The team created a trio of simple robotic elements made from a special iron-laced material that responds to an applied magnetic field. By supplying the energy from the outside of the body, the magnitude of the force can be enormous, relative to the size of the implant; in this study, a cantilever-style lifter was shown to be able to raise over 50 times its own weight.

They also created an accordion-like structure can expand and contract along its own length like a muscle, and a long worm-like tube that can send a pulse or contraction down its length to ‘squeeze out the last bit of toothpaste.’ In reality, the “toothpaste” would likely be medicine in a remotely controlled, internal drug pump. Since it requires an external magnet to be present at all times, this isn’t the sort of tech that would ever be applied to a full-time implant like a pacemaker, but it could be uniquely useful for tech that only needs to be activated on specific occasions.

Study co-author Joseph Tracy said in an email to Inverse that the idea first arose from their prior work with magnetic nanoparticles. They had managed to use magnetic fields to align the nanoparticles within a polymer, setting them into a highly ordered structure when the polymer solidified. “We did a study on forming chains embedded in polymers, which got us thinking about magnetic actuation and then soft robotics as an application.”

The researchers discovered that they could set these magnetic particles inside thin films, and manipulate the material in predictable ways. Since most of the body’s flesh, blood, and bone isn’t magnetic, an external magnetic force can manipulate the internal tube without disturbing what’s around it. Think of a tube of toothpaste (or medicine) inside your arm, hooked up to a vein. A doctor with a magnet could squeeze medicine into your bloodstream without having to physically press on the arm, and the same process would work in the more vulnerable parts of the body, avoiding the pain and recurrent infections of a shunt or other device.

Asked whether any magnetic field could activate an actuator like this, perhaps on someone’s drug pump, Tracy admitted that, “Yes, I suppose application of a ‘malicious’ magnetic field could cause the device to respond.”

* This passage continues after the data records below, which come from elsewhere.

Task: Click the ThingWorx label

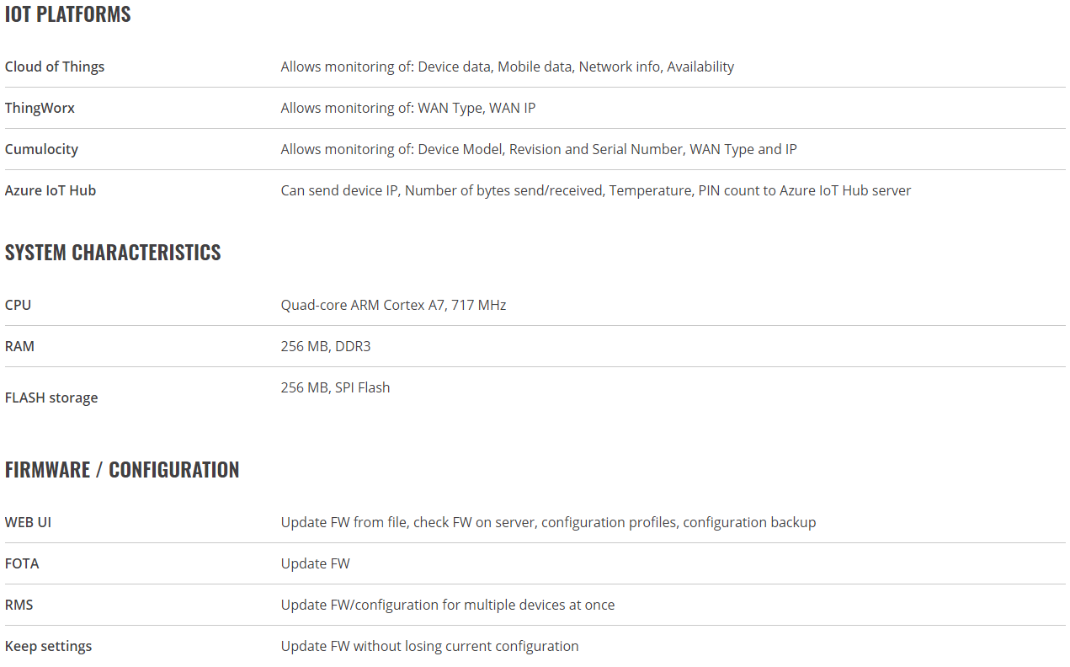Action: point(40,108)
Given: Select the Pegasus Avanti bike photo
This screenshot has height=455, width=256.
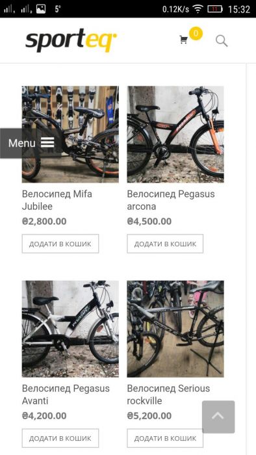Looking at the screenshot, I should click(x=70, y=329).
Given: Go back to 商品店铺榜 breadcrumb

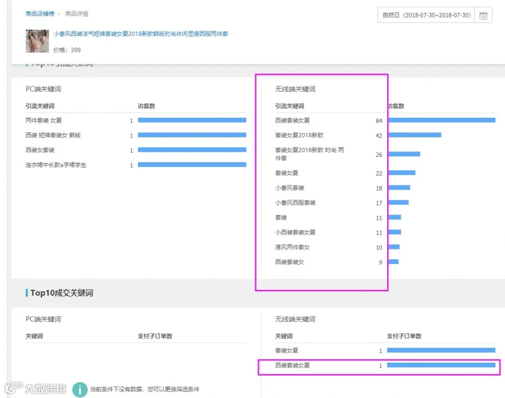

Tracy envisions the idea scaling “very large and very small. For large, maybe satellites… For very small, there could be applications in lab-on-a-chip devices.” Tiny, magnetically controlled actuators like those the team describes in its paper could become a fixture of the MEMS industry, too — the “microelectromechanical systems” that are in everything from smartphone accelerometers to ultrasound readers. Remember, the definition of “robot” is getting a whole lot wider these days.

There is no one magic bullet for internal robotics. For some specific uses, however, magnetic actuation could be the achievement that finally bring science fiction to life.